Password Managers

Policy

The use of a password manager is strongly encouraged.

Scope

This policy applies to all Lullabot employees and contractors.

Compliance

There will be more requirements for long passwords, and potentially more requirements to change them. It is expected that users will require the convenience of a password manager to manage them.

Explanation and Implementation

A password manager, like 1Password, helps store and organize your passwords. With a password manager you can manage dozens of strong and unique passwords without any need to remember every one of them. Password managers store passwords encrypted. The encrypted passwords are protected by a master password, a single, very strong password which grants the user access to their entire password database. This master password could be a phrase instead of a single word to make it longer and harder to guess.

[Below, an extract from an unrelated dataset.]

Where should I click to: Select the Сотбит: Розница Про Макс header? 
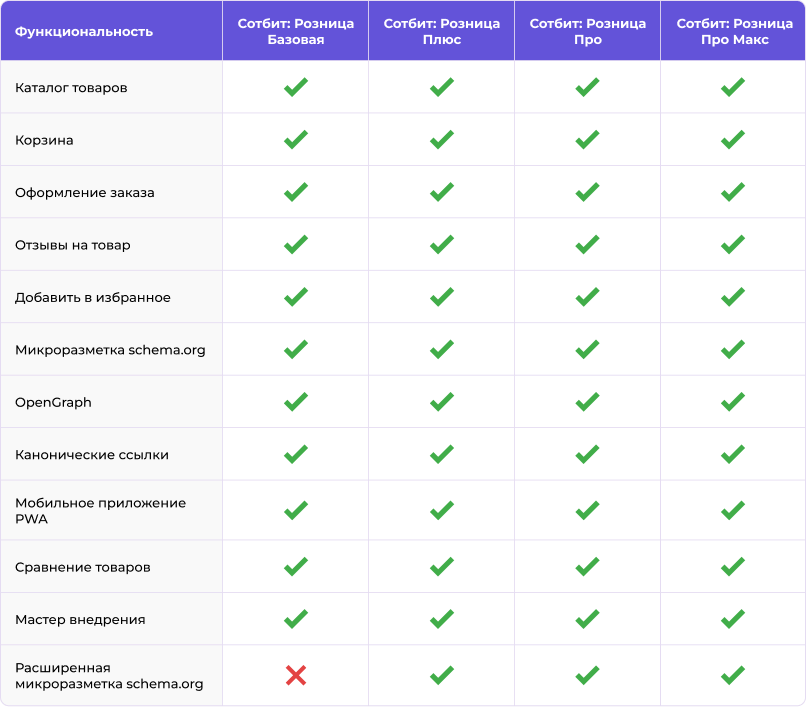735,31
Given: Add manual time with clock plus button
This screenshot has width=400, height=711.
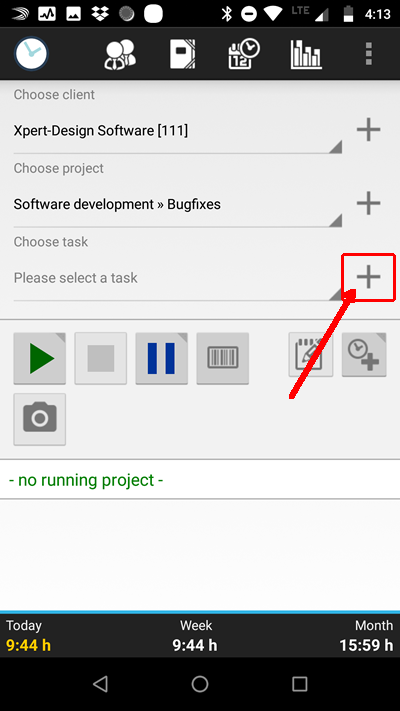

Some password managers include a password generator that can automatically generate very strong passwords for each of your accounts. This makes it easier to create the long, complex passwords that keep your accounts safe.

Many password managers make it possible to share passwords across devices, so you could store the passwords once, then use them on your computer, your tablet, and your phone. Many also include provisions to share passwords with colleagues or family members. Additionally, they often include features like 'secure notes' where you can store other information securely, like fallback passcodes for accounts that were set up using two factor authentication.

A password manager can compare the current site's URL to the stored site's URL. If the two don't match then the password manager should not automatically fill in the login fields. This would be a safeguard against visual imitations and look-alike websites. Many of the better password managers handle multi-page fill-ins, and multi-factor authentication as well.

In contrast to password managers, there are more simple password syncing services built into most common web browsers, like iCloud keychain and Chrome's built-in password management. These services store passwords, and may sync them across devices, but they're browser-specific, and they don't have additional features like password generators. In fact, if you are using a password manager, you don't need password syncing, and you could disable these services and delete their stored passwords to avoid potential confusion from having multiple services storing passwords and trying to auto-populate your password fields.